Periodic Reporting for period 2 - ANTICS (Advancing Novel imaging Technologies and data analyses in order to understand Interior ocean Carbon Storage)
Okres sprawozdawczy: 2023-04-01 do 2024-09-30
ANTICS will directly address this knowledge gap by using an innovative synthesis of cutting-edge in situ imaging, machine learning and novel data analyses to mechanistically understand ocean carbon storage. Using state-of-the-art imaging technologies, I will collect data on the size, distribution and composition of organic matter particles and measure their sinking velocity in the upper 600 m across the Atlantic. I will design a neural network model that allows the conversion of in situ images into carbon fluxes, and develop analysis routines of particle size spectra that quantify the processes causing flux attenuation: remineralisation, physical aggregation/disaggregation, fragmentation/repackaging by zooplankton. By statistically linking these outputs to seasonality, depth, primary production and temperature, I will be able to determine which processes dominate under specific environmental conditions. This step change in our understanding will allow ANTICS to resolve flux attenuation spatially and temporally. I will use this pioneering knowledge to validate and inform the parametrization of the marine biogeochemical component of the UK’s Earth system model used for carbon cycle forecasting in the next IPCC assessments.

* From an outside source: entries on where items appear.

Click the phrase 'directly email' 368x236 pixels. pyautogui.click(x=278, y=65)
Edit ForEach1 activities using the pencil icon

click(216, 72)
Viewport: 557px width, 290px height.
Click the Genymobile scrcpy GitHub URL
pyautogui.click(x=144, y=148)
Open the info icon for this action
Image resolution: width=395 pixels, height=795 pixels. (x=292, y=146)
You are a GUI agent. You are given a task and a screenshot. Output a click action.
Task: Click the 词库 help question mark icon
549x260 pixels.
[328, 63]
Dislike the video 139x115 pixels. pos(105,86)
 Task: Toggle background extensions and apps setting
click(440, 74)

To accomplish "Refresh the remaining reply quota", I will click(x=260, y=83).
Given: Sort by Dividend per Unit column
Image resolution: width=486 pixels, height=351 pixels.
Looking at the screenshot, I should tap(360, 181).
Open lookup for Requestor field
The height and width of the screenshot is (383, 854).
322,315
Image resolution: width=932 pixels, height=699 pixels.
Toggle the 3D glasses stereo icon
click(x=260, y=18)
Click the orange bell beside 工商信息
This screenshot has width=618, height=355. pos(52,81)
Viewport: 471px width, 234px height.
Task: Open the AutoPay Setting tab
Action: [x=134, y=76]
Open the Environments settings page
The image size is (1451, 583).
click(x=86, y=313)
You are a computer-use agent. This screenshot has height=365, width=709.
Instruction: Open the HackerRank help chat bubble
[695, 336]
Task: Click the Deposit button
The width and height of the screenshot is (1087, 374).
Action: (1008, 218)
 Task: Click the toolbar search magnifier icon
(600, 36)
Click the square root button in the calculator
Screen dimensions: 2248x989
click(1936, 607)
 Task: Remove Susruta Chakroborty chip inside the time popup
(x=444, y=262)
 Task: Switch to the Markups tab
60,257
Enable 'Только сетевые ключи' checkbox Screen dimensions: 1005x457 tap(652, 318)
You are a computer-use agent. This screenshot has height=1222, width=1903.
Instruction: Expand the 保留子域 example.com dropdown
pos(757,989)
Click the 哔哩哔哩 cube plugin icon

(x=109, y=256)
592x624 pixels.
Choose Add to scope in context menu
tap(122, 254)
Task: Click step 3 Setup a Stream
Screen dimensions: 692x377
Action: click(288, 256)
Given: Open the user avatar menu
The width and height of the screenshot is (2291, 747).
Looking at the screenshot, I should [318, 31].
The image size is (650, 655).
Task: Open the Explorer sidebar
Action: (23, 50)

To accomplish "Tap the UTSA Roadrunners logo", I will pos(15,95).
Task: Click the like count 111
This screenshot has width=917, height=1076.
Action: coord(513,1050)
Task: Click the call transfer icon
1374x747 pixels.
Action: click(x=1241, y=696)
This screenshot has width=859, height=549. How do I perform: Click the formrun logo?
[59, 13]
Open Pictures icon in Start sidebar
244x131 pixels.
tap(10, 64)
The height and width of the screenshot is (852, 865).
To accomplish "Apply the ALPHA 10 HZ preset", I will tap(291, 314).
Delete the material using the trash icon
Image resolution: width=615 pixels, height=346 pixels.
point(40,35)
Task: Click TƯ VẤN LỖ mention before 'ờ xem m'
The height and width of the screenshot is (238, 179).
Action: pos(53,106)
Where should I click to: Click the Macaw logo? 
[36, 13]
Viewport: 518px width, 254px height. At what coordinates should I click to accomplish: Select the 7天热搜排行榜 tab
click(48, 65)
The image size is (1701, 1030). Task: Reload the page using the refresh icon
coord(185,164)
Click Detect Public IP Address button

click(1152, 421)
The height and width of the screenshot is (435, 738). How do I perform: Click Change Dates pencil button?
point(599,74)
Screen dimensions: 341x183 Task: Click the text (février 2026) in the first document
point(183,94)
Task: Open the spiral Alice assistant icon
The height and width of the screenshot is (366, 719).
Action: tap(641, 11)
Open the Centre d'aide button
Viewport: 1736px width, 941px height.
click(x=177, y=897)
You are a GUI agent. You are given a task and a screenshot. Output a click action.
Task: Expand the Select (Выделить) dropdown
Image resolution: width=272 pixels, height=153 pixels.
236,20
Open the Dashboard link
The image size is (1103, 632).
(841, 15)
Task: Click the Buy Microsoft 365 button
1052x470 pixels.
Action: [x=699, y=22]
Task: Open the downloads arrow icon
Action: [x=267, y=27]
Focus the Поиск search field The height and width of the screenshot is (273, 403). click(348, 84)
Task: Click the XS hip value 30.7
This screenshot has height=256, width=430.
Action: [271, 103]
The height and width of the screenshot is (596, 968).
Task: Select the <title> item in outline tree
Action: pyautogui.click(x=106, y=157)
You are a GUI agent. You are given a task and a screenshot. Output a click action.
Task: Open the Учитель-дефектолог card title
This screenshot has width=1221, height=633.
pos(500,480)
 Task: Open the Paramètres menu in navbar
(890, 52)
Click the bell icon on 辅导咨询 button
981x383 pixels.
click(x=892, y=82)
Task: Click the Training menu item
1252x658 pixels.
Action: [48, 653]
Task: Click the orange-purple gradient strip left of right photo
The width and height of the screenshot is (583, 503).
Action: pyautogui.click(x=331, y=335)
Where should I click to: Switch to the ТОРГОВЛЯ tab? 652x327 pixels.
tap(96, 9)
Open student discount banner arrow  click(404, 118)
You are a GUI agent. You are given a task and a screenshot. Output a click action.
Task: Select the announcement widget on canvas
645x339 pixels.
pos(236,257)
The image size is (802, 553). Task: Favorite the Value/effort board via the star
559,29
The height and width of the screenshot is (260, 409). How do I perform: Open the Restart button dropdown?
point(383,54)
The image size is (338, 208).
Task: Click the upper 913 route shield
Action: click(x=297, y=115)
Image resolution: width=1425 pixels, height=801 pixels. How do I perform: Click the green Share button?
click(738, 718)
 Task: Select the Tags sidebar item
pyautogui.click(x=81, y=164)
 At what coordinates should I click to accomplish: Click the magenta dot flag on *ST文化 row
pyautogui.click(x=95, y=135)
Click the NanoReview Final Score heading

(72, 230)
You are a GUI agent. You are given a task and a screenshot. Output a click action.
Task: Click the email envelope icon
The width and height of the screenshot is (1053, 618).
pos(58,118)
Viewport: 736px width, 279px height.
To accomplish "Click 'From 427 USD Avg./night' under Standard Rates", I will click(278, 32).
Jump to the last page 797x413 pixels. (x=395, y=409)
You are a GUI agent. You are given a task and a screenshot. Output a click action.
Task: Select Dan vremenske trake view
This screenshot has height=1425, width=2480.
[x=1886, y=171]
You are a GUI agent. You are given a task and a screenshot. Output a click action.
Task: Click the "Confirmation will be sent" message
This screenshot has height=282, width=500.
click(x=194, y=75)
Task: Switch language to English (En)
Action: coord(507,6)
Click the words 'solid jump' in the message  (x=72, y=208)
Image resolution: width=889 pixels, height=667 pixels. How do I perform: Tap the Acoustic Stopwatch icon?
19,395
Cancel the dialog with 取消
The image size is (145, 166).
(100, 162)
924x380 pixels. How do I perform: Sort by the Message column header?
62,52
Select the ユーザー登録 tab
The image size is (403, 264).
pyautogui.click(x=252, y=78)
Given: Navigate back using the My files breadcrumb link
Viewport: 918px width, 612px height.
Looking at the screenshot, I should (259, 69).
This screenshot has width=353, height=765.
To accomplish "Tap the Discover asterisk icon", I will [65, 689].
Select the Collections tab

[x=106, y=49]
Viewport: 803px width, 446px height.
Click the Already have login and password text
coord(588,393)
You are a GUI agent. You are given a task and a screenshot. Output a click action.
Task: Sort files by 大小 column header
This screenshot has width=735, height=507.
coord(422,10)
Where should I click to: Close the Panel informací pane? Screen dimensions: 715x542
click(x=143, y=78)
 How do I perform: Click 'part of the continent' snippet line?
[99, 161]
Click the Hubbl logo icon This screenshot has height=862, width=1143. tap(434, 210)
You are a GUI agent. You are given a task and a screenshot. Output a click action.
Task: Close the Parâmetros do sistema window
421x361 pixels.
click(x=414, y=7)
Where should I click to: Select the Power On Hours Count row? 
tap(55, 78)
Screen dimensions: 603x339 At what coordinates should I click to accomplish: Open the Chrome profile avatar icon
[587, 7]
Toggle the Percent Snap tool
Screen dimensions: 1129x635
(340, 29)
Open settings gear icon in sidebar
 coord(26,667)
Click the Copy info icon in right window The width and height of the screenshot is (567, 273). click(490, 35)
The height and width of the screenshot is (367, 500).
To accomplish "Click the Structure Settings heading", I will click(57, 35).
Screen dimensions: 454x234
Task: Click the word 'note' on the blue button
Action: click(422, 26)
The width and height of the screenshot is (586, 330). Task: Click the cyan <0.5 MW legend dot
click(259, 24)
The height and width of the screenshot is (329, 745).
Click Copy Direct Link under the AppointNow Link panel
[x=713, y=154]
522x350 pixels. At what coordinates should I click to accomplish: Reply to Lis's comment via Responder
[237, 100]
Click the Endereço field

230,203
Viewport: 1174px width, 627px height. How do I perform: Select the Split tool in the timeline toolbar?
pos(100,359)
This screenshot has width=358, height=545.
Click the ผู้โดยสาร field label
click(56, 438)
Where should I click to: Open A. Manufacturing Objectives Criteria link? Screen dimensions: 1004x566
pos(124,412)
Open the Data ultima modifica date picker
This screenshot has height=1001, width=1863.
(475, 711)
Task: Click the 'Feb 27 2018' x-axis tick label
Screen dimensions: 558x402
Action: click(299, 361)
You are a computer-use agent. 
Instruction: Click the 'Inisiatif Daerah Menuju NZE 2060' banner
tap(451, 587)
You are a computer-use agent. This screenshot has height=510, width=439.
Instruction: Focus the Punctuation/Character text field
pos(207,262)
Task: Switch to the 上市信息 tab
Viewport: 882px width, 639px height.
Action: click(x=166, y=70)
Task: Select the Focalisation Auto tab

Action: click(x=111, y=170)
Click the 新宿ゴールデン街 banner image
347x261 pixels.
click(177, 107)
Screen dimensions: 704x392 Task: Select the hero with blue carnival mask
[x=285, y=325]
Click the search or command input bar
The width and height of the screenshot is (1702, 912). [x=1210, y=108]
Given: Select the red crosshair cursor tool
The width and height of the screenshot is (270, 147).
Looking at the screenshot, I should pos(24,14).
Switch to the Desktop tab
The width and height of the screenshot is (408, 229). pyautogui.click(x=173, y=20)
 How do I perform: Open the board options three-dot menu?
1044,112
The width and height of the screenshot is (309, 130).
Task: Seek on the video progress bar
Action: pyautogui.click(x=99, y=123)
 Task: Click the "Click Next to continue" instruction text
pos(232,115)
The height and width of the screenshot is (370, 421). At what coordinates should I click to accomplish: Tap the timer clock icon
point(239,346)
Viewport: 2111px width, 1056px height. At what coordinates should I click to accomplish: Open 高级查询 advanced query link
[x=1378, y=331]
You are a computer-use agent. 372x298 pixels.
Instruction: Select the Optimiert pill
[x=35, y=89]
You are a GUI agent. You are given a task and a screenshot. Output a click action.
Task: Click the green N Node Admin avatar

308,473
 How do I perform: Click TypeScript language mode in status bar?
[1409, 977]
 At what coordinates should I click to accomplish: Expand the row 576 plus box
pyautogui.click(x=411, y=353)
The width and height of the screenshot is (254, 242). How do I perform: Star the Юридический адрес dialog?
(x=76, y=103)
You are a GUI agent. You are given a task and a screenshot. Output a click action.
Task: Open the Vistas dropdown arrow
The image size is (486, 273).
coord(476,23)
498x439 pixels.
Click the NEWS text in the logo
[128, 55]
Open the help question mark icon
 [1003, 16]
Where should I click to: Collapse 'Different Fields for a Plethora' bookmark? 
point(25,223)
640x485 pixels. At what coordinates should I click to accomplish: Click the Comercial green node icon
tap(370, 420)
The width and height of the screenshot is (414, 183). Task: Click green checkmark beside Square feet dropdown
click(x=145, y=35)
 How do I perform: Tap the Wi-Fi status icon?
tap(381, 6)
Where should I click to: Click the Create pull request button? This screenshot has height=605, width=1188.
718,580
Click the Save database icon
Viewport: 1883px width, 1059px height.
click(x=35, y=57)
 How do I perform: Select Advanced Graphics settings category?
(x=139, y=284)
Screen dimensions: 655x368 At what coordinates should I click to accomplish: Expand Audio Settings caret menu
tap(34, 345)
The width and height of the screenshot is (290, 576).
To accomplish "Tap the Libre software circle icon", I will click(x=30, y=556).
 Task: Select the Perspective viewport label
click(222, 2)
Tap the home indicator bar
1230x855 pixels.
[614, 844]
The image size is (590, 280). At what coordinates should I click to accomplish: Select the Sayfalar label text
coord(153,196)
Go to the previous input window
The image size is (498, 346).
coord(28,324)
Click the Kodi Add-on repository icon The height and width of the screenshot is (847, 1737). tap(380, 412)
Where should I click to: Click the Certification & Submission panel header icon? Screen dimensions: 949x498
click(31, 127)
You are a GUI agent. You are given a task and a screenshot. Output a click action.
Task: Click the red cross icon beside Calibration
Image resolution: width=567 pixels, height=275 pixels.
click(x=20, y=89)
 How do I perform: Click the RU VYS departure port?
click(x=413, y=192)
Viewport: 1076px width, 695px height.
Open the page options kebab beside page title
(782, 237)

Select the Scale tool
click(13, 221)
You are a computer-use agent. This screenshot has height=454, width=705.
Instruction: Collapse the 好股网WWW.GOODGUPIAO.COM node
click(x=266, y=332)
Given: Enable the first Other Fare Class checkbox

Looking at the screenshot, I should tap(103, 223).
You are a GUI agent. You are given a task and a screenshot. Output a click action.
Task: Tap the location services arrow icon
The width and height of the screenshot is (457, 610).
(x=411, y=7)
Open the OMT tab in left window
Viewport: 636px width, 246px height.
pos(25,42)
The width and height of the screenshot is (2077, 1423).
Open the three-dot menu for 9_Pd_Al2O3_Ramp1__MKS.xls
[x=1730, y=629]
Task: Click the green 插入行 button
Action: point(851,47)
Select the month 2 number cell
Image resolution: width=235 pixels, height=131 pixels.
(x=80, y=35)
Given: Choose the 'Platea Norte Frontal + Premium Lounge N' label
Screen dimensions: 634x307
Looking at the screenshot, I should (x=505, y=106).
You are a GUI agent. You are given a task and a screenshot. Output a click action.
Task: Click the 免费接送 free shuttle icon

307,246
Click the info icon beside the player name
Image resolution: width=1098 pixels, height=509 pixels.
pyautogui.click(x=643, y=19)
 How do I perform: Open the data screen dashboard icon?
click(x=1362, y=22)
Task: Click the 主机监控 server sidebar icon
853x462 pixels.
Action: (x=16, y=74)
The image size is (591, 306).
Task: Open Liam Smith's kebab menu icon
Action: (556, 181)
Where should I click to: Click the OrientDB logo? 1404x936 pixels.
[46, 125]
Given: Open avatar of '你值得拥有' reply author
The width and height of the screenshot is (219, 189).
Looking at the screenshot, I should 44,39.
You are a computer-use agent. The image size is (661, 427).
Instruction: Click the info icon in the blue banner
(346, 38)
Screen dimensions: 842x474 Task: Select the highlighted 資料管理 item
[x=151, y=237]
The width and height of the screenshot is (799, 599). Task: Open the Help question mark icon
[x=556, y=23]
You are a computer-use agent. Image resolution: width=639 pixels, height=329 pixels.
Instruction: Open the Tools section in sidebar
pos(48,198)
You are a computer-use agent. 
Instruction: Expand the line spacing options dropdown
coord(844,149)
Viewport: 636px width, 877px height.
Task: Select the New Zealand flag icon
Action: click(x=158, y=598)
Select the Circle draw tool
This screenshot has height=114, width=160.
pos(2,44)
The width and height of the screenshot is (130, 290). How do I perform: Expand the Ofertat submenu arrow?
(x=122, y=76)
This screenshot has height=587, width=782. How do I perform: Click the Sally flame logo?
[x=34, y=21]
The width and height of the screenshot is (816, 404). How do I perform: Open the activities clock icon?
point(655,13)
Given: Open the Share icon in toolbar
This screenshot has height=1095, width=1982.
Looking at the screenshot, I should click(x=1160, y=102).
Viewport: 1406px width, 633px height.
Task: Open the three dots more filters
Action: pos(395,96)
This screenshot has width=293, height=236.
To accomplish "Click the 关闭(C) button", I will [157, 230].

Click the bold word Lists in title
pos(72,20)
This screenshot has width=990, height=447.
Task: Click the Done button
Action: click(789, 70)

To complement these innovations, we established new data workflows that significantly enhance image processing and analysis. Our machine-learning-based approach for processing holographic particle images has improved the speed and accuracy of the analysis of holographic particle images. Furthermore, we developed an unsupervised image classification algorithm that identifies and categorizes various particle types without prior labeling, streamlining the data analysis process. We also created methods for compiling continuous size spectra from different in situ camera systems, allowing for comprehensive and coherent analyses of particle size distributions.
Our research has yielded novel scientific insights that challenge existing assumptions and contribute to a deeper understanding of ocean dynamics. We discovered that stronger turbulence results in flatter slopes of aggregate size distributions due to the rapid formation of large aggregates, with a shift in the size spectra slopes implying that strongly bonded small aggregates are formed with increasing turbulence.
Moreover, we found that diatoms in the Southern Ocean are not as significant for carbon transfer through the twilight zone as previously thought based on the ballast hypothesis. Our data show that diatom fluxes attenuate faster than organic carbon fluxes. By integrating ecological perspectives and high-resolution chemical measurements, we demonstrated that grazer repackaging and diatom buoyancy regulation decouple silica and carbon fluxes. This decoupling suggests that the presence of diatoms does not directly correlate with carbon sinking efficiency, addressing a key uncertainty in the modeling of ocean carbon storage.
We expect to further advance our understanding of ocean carbon storage through sinking particles by applying our new data analysis workflows on the data collected during the research cruises spanning the entire Atlantic Ocean.